Post-mortem redistribution (PMR) involves a multifaceted process that renders the analytical results of drug concentrations inaccurate for the interpretation of forensic toxicologists. The present study's aim was to assess whether quantitative structure–activity relationship (QSAR) methodology may prove to be an effective tool for the estimation of the capability of drug redistribution across tissue barriers during the post-mortem period on the grounds of their conformation – Independent molecular descriptors. With this in mind, the Monte Carlo optimization method was administered to a set of 76 drugs with a diverse structure, randomly split into three training and test sets. Literature was consulted for the purpose of expressing the PMR data with the central : peripheral concentration ratio (C : P ratio). The best developed QSAR model (r² = 0.8505, q² = 0.8374, s = 0.333, MAE = 0.253, F = 313 for the training set; r² = 0.8551, q² = 0.8128, s = 0.297, MAE = 0.237, F = 100 for the test set) was established for 59 (75%) out of the 77 drugs.

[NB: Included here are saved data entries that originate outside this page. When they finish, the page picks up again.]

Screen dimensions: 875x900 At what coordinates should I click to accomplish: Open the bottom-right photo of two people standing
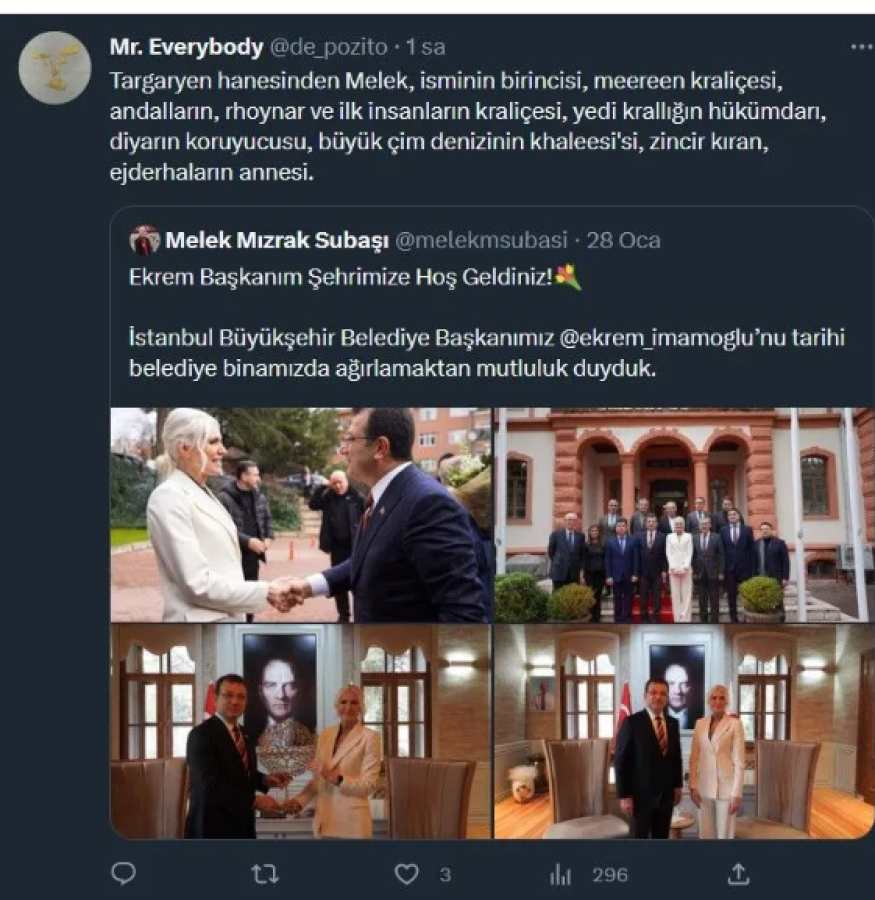pos(683,732)
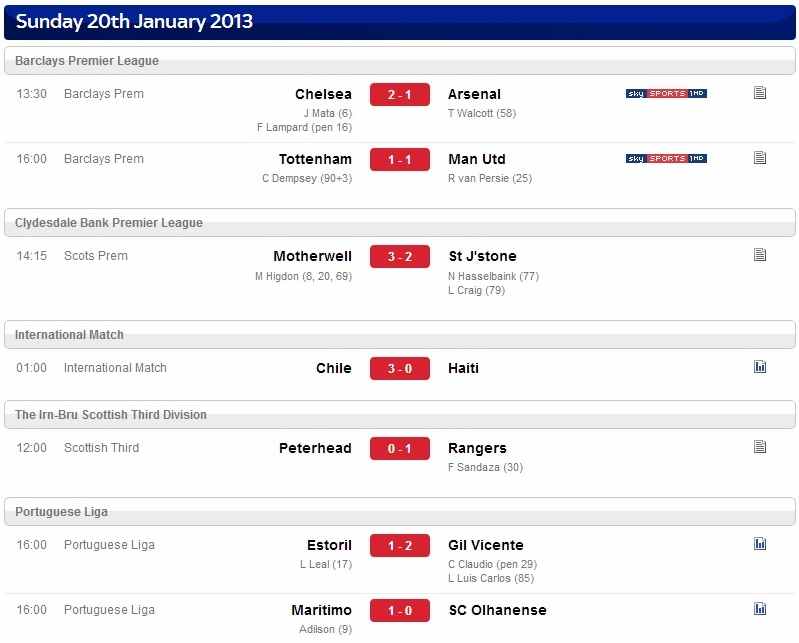
Task: Click the 1-1 Tottenham Man Utd score
Action: [x=400, y=159]
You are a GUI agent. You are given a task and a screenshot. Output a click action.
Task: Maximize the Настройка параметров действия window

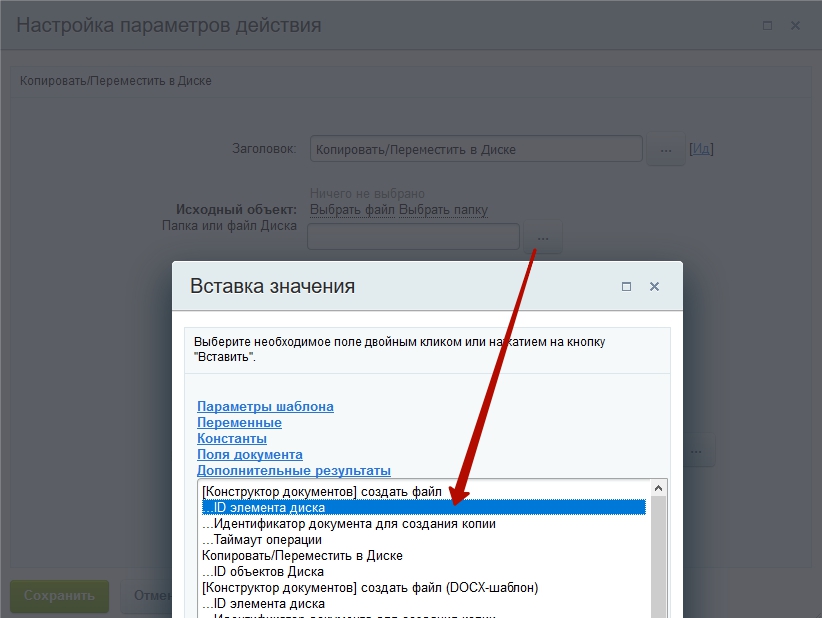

The developed QSAR model showed considerable applicability and illustrated the contribution of the molecular fragments in the PMR process. Owing to the great complexity of the PMR process, subsequent QSAR studies need to focus on structurally related drugs in order to develop more specific models, which might serve as alternative tools for the evaluation of PMR in different chemical classes.